_Brief_.
Find the string "agent" in the entries and copy each line that has it.

_Data under study_.
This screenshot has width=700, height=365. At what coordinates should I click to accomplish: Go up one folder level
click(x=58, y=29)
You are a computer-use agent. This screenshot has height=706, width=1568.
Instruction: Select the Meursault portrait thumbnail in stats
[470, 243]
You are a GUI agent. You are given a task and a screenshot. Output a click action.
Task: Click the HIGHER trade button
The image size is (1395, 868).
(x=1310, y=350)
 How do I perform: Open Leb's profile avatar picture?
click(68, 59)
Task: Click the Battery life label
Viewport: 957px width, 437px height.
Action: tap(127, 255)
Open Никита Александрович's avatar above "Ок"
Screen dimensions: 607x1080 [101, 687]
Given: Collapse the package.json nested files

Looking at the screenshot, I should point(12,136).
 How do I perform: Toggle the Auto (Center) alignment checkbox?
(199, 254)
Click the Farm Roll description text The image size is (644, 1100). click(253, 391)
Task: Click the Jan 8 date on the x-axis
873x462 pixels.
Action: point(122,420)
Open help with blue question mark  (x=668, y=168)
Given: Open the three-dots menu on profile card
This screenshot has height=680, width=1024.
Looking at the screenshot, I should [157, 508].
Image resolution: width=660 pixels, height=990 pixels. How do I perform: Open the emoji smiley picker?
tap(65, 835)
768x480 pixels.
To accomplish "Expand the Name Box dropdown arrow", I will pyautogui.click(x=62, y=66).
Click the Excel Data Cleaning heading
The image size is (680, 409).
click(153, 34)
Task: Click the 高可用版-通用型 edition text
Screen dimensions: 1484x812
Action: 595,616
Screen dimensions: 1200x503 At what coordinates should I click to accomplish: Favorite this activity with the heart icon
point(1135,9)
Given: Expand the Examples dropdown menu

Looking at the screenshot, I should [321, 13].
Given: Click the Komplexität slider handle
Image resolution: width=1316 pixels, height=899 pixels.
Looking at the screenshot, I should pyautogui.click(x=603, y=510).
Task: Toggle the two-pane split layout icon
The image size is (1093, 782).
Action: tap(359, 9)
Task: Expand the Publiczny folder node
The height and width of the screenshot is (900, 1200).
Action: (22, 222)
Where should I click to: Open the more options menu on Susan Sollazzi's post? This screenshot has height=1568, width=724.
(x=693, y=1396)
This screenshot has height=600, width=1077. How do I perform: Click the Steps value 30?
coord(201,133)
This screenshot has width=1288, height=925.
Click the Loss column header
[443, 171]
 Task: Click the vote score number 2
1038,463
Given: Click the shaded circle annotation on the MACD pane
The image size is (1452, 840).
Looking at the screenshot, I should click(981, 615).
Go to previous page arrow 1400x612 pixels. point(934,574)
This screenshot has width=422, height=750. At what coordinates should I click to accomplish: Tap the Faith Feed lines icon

_Task response_.
You are a computer-use agent. This screenshot has height=706, width=1568.
You are a GUI agent. You are given a task and a screenshot. Output a click action.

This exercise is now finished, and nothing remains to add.